__Énoncé écrit__. Reproduisez sans rien changer le passage de l'extrait sur les débats télévisés qui va de « Ce n’est pas » jusqu'à « dans ce domaine. » inclus.

__Extrait retenu__.
# # # #

Dans ce dossier comme dans tant d’autres, la mécanique réductrice des sound bites, ces extraits sonores utilisés dans les reportages télévisés, conduit les communicants politiques à préfabriquer ces clips, au détriment d’une interprétation plus raffinée de l’évolution des dossiers, liée au contenu des propositions.

Nulle part cette approche simplificatrice n’est-elle plus évidente que dans le débat télévisé. C’est la raison pour laquelle tout politique, en dépit de ses bravades, entretient une saine terreur à son égard.

En cours de campagne, le parti politique qui tire de l’arrière le réclamera toujours avec plus d’insistance, croyant qu’il ne peut qu’en profiter, pendant que l’adversaire s’emploiera d’abord, plus ou moins subtilement, à le torpiller avant de s’y résigner.

Ce n’est pas tant le débat lui-même que l’on craint que l’analyse et la perception dégagées par les médias. La recherche n’est pas sans contradictions sur les effets de «la grosse gaffe» auprès d’un électorat donné, mais elle est formelle quant à l’impact au niveau des troupes. Un débat peut galvaniser une équipe ou la démobiliser dangereusement.

Toutefois, même sans erreur de contenu, l’impact de l’image télévisée auprès des téléspectateurs est tel qu’il n’autorise aucune négligence, visuelle ou émotive. Avant de réviser les stratégies possibles à la disposition de MM. Johnson et Parizeau pour le débat de ce soir, voyons ce que la recherche révèle dans ce domaine.

La télévision est ainsi faite qu’il est préférable d’y donner une réponse vague sans perdre sa contenance, plutôt que d’hésiter momentanément pour formuler une réponse juste, car il est démontré que l’auditoire retiendra d’abord l’hésitation. Impitoyable, préoccupant, mais vrai.

Le cas de George Bush, surpris à regarder sa montre au cours d’un débat, est significatif et fort bien documenté: Bill Clinton, dont les groupes-témoin estimaient les réponses moins précises et moins satisfaisantes que celles du président en exercice, est déclaré vainqueur. La séquence psychologique animant ces groupes a été analysée ultérieurement: le président Bush regarde sa montre, il trouve donc le temps long, il est mal à l’aise, il ne peut donc pas être bon.

# # # #

__Données brutes__.
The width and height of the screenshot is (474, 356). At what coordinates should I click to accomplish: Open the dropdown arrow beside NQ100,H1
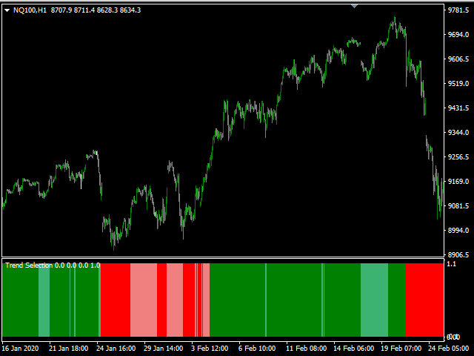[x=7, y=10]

# # # #

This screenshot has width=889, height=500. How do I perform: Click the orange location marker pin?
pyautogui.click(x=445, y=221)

# # # #

__Corrigé proposé__.
Ce n’est pas tant le débat lui-même que l’on craint que l’analyse et la perception dégagées par les médias. La recherche n’est pas sans contradictions sur les effets de «la grosse gaffe» auprès d’un électorat donné, mais elle est formelle quant à l’impact au niveau des troupes. Un débat peut galvaniser une équipe ou la démobiliser dangereusement.

Toutefois, même sans erreur de contenu, l’impact de l’image télévisée auprès des téléspectateurs est tel qu’il n’autorise aucune négligence, visuelle ou émotive. Avant de réviser les stratégies possibles à la disposition de MM. Johnson et Parizeau pour le débat de ce soir, voyons ce que la recherche révèle dans ce domaine.